■ EXERCISE INSTRUCTIONS: Each line of the records below that holds "Play" should be returned.

[Stored data]
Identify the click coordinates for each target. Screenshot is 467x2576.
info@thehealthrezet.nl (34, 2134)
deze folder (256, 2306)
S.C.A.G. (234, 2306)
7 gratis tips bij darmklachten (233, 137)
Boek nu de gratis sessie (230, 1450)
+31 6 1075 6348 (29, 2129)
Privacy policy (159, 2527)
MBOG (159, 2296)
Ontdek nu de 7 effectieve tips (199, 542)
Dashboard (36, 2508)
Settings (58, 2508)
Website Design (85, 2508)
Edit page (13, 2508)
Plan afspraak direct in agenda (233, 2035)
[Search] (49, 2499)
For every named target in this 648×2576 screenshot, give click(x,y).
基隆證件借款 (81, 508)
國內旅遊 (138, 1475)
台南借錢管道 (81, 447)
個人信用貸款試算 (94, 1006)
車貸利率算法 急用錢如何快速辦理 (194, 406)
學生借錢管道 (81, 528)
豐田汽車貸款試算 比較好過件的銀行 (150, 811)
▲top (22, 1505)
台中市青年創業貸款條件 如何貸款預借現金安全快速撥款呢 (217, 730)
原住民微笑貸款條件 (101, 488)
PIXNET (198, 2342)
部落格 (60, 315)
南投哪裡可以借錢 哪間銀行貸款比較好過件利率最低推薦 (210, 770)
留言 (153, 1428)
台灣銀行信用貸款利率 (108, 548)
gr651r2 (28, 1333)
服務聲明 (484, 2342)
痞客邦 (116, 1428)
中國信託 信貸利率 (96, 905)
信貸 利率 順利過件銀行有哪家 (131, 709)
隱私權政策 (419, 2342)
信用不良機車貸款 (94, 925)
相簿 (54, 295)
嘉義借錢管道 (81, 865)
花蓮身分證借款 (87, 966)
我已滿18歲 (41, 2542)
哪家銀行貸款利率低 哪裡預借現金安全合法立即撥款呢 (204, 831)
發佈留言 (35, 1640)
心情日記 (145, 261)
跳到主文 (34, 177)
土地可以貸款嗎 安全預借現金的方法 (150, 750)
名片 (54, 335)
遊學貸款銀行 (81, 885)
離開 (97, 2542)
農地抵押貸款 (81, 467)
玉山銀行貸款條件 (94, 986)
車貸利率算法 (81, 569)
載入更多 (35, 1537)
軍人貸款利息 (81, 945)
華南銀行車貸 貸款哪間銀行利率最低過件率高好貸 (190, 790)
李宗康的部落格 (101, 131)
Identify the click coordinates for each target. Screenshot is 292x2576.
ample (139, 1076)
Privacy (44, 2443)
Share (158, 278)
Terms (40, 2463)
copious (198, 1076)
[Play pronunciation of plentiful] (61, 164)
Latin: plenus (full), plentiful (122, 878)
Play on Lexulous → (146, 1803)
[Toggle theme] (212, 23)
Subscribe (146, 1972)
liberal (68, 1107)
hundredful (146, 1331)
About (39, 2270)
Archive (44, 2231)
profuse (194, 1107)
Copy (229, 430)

■ RESPONSE:
[Play pronunciation of plentiful] (61, 164)
Play on Lexulous → (146, 1803)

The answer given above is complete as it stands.